TryHackMe — Inferno

Source

This is a practical walkthrough of room “Inferno” from TryHackMe. Although this room is marked as medium level, but for me it felt like difficult. This room is aimed at HTTP basic auth and IDE Exploit and Linux PrivEsc.

This walkthrough will be explanatory, because I learned couple new things from this room. So, don’t mind my blabbering.

Passwords, hashes and Flags will be redacted to encourage you to solve those challenges on your own.

First Things First

Deploy the target machine (this machine might take upto 3–5 minutes to load and accessible)
There are two ways to access the deployed target machine.
1) Use attacker box — Provided by TryHackMe, it consist of all the required tools available for attacking.
2) Use OpenVpn configuration file to connect your machine (kali linux) to their network.
For the sake of demonstration I am using OpenVPN connection on my Kali Linux machine.

We won’t be using Metasploit for this challenge

All of my further commands will be executed as normal user not as root.
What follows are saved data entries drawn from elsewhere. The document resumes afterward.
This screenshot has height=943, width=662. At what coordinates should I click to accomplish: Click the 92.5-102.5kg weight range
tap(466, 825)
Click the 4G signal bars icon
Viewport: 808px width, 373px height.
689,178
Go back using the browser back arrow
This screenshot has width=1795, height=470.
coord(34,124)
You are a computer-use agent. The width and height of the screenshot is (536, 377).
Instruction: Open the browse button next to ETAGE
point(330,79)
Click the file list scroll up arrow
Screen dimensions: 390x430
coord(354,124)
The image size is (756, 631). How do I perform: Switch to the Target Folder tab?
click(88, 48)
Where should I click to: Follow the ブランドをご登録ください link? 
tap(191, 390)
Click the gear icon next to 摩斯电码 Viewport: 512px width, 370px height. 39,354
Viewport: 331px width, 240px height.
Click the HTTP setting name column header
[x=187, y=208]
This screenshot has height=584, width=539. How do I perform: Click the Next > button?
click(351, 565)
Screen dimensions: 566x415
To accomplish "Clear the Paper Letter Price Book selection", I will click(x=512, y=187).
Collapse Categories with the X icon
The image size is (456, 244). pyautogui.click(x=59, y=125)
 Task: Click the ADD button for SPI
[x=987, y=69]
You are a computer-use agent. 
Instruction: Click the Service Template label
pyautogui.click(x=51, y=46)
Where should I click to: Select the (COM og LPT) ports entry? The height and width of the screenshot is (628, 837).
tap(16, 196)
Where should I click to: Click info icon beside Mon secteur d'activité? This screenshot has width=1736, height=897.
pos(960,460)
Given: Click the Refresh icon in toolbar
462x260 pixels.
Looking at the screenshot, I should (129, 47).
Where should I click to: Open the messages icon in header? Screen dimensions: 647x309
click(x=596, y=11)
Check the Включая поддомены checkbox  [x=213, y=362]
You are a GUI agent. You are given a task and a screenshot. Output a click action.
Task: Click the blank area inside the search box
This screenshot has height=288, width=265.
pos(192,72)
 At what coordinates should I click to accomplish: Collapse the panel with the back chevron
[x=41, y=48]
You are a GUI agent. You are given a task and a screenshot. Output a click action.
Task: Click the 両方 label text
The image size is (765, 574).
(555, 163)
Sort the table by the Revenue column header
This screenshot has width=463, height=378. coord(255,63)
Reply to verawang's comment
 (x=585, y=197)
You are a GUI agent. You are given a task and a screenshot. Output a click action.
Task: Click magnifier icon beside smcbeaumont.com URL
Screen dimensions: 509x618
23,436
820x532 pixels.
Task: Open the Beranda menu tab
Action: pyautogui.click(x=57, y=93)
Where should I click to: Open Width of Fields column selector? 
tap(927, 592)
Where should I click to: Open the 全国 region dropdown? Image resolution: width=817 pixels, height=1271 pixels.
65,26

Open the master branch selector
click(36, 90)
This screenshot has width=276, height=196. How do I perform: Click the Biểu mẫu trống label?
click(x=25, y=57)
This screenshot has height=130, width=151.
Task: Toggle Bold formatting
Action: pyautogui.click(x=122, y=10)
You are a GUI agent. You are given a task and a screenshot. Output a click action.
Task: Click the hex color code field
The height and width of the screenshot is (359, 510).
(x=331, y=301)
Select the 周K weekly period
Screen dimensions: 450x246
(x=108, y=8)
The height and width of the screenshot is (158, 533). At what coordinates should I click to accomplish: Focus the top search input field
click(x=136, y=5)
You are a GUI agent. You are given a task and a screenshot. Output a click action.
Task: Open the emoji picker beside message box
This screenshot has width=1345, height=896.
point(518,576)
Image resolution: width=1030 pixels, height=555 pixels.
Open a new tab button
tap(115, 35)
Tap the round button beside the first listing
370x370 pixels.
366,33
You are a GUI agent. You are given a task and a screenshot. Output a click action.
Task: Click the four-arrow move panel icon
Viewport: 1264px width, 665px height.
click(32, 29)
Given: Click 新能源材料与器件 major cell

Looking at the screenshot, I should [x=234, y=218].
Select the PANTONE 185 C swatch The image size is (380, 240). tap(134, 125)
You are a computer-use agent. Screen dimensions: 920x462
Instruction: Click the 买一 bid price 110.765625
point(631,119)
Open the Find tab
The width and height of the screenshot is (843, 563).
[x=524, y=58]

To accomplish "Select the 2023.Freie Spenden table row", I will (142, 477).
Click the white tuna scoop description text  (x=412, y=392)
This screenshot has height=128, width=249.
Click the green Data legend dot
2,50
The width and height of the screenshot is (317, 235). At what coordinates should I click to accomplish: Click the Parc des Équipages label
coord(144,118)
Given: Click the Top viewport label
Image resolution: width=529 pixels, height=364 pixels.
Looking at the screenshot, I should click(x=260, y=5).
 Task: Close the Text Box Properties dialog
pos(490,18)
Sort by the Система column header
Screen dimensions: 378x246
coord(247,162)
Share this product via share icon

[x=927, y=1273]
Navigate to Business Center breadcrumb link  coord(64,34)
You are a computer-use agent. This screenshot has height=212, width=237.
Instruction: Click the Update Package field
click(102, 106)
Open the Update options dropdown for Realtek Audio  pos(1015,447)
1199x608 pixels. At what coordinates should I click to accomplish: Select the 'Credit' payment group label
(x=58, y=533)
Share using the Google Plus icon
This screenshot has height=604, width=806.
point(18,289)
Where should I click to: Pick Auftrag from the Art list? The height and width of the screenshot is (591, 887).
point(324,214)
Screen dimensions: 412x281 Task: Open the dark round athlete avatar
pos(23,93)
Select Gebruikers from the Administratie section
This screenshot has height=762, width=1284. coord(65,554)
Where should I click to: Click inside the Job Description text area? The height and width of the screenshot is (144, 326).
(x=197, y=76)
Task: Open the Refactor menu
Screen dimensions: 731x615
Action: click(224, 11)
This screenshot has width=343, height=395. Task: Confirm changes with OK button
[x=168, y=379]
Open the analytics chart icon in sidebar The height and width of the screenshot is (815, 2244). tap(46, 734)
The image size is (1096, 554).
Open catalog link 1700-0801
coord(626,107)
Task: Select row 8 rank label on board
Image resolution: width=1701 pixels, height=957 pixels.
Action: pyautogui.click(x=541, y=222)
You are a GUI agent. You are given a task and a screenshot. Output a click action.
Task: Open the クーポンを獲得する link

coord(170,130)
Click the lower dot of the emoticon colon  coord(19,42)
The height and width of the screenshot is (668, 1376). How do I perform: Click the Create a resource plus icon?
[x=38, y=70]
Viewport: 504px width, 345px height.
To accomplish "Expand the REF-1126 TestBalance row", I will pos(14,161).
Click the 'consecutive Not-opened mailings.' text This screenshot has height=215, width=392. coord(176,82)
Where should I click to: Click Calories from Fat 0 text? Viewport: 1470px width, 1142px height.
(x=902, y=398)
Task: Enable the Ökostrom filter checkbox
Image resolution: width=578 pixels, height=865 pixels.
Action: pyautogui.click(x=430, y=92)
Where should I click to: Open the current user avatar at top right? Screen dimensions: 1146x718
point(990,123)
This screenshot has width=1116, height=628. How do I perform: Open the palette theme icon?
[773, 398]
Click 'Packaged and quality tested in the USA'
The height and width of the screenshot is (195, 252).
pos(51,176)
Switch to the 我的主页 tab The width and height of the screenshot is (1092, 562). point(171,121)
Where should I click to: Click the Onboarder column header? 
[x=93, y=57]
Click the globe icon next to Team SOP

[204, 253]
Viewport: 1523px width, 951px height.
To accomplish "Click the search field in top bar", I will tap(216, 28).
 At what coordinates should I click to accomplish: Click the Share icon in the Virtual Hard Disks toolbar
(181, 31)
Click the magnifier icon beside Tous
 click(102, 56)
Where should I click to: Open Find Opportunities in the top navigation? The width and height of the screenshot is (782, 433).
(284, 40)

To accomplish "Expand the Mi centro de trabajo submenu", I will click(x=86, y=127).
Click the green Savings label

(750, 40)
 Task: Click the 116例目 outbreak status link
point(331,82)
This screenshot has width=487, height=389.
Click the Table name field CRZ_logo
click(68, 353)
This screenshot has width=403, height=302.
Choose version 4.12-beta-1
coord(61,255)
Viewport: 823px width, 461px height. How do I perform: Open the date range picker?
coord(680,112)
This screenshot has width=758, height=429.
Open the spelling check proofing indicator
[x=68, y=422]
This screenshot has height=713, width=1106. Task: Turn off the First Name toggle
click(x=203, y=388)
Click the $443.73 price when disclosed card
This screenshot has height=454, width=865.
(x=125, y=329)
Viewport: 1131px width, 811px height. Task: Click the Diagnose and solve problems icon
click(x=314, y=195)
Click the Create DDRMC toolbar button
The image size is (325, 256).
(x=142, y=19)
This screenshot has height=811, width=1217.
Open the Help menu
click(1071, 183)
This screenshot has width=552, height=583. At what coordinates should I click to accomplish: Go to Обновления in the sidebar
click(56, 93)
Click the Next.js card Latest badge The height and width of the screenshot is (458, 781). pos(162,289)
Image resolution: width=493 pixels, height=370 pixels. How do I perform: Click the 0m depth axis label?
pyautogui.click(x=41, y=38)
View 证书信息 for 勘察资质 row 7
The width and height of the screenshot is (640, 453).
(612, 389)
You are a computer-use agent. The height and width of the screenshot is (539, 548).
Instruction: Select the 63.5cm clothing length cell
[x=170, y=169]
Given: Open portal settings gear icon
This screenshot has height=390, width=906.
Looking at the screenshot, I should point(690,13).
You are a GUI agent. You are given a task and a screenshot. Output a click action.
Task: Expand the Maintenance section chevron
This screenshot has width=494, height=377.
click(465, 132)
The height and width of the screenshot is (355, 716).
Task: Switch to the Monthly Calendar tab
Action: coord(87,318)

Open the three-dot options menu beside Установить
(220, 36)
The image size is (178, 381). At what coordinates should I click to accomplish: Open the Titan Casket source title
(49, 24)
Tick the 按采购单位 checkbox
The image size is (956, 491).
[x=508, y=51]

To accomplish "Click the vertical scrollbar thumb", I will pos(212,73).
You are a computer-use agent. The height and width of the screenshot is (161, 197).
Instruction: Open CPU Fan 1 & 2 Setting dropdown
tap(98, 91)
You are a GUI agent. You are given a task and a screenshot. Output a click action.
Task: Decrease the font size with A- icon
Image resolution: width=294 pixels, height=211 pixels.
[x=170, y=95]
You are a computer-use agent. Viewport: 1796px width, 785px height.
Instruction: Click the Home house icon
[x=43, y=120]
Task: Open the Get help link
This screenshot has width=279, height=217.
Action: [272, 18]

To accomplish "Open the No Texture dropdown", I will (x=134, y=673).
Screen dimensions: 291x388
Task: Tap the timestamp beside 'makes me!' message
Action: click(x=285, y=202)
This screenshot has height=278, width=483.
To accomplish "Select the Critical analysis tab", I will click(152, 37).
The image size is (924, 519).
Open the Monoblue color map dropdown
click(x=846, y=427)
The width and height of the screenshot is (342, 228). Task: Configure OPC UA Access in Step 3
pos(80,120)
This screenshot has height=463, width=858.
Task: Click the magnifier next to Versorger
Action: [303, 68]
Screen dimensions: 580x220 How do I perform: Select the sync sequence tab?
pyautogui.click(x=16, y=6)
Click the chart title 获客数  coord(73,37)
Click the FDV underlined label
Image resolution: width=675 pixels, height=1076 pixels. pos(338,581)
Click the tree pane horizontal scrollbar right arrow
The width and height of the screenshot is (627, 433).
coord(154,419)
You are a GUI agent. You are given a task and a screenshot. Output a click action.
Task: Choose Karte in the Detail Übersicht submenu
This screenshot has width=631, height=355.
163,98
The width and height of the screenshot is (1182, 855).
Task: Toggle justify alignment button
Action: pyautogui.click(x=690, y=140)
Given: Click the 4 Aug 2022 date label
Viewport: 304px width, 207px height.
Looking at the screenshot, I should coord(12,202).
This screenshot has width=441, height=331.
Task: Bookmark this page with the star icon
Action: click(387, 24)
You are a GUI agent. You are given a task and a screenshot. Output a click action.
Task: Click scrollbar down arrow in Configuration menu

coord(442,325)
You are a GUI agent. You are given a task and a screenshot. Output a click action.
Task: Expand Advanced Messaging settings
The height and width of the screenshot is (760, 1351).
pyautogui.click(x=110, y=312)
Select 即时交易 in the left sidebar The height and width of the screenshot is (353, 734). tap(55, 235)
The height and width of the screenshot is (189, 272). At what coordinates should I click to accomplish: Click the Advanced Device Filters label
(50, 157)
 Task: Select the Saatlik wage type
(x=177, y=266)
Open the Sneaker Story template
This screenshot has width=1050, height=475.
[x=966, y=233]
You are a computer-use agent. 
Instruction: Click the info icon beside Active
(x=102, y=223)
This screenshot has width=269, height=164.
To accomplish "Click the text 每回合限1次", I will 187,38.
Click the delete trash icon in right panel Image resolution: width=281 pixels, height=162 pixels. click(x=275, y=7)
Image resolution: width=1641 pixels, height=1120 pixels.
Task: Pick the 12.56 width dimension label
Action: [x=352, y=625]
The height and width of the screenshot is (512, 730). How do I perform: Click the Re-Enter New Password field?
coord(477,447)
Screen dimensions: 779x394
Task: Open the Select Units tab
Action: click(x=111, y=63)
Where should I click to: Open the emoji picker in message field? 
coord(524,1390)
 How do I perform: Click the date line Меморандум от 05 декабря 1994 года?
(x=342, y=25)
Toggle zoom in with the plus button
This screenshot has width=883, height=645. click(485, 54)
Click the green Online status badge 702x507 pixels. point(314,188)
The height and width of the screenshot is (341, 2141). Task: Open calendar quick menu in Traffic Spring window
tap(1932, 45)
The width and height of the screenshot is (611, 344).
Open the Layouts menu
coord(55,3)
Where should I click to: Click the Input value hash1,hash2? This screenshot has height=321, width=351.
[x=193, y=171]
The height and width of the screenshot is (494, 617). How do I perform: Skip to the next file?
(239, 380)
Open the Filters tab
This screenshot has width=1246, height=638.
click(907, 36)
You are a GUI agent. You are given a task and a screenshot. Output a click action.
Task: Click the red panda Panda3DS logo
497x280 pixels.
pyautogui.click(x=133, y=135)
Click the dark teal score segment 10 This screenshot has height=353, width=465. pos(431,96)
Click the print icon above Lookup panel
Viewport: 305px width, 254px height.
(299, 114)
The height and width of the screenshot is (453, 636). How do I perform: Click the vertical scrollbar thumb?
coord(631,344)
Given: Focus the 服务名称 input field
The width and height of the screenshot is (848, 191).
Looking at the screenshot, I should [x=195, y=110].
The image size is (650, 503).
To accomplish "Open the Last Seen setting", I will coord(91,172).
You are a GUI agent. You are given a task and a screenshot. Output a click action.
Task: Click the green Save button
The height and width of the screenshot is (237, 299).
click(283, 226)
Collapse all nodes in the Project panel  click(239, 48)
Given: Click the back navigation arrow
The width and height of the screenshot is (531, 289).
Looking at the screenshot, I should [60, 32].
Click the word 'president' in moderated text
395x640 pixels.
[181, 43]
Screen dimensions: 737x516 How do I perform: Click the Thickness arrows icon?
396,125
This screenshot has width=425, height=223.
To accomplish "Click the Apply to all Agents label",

So, if you’re also not executing all the commands as root then make sure to use sudo, as it can give you permission to run elevated programs.

There are two flags to collect to complete this room.

Enumeration

We will kick off this room with Nmap enumeration. When I ran nmap on target, there were 33 ports open, out of all only two ports are legit, the rest is trap.

Nmap Result

We got SSH and HTTP port open on target. Even if we visit the webpage, there’s nothing other than Dantes poems in Italian language and there’s no robots.txt too. Let’s run GoBuster and find any directories and/or pages.

GoBuster Result

Let’s visit that directory and find out.

HTTP Basic Auth

As you can see, there’s a pop-up for user and password. We need to crack them using Hydra.

Hydra Result

We got the password and now provide these credentials access the page.

Authentication

There’s an authentication, use the same creds to access the portal.

IDE

It’s an IDE named Codiad and there’s no any version to check the vulnerabilities. However, its GitHub page shows that its not actively maintained. If we google “codaid exploit” you get a github link with RCE PoC code. This code executes system command on Codiad to get a reverse shell.

Clone the code to your kali machine and run below command.

RCE

After executing the above command, it asks you to run certain commands on your kali machine to receive reverse connection. Run those both commands from different terminal and then confirm.

Config

Note: For some weird reason the reverse connection was unstable and it was disconnecting often, IDK, if it happened to only me or everyone.

Once you get a reverse connection, run above commands to have a stable connection.

No permission

Permission denied to read the user flag (local.txt).

.dat file

There’s a .dat file in downloads directory, print it and copy the contents. It’s in Hex format, we need to convert it into ASCII.

Password

We got a password from the converted HEX. Let’s login using these creds.

login
user flag
List user privileges

There’s a binary available to run it as sudo. “tee” reads from standard input and write to standard output and files. So, we can edit any configuration file to gain root shell.

edit sudoers

So what we did is, configured sudoers file to run any binary with all (root) privileges.

access bash
root flag

We got all the flags required to complete this rooms.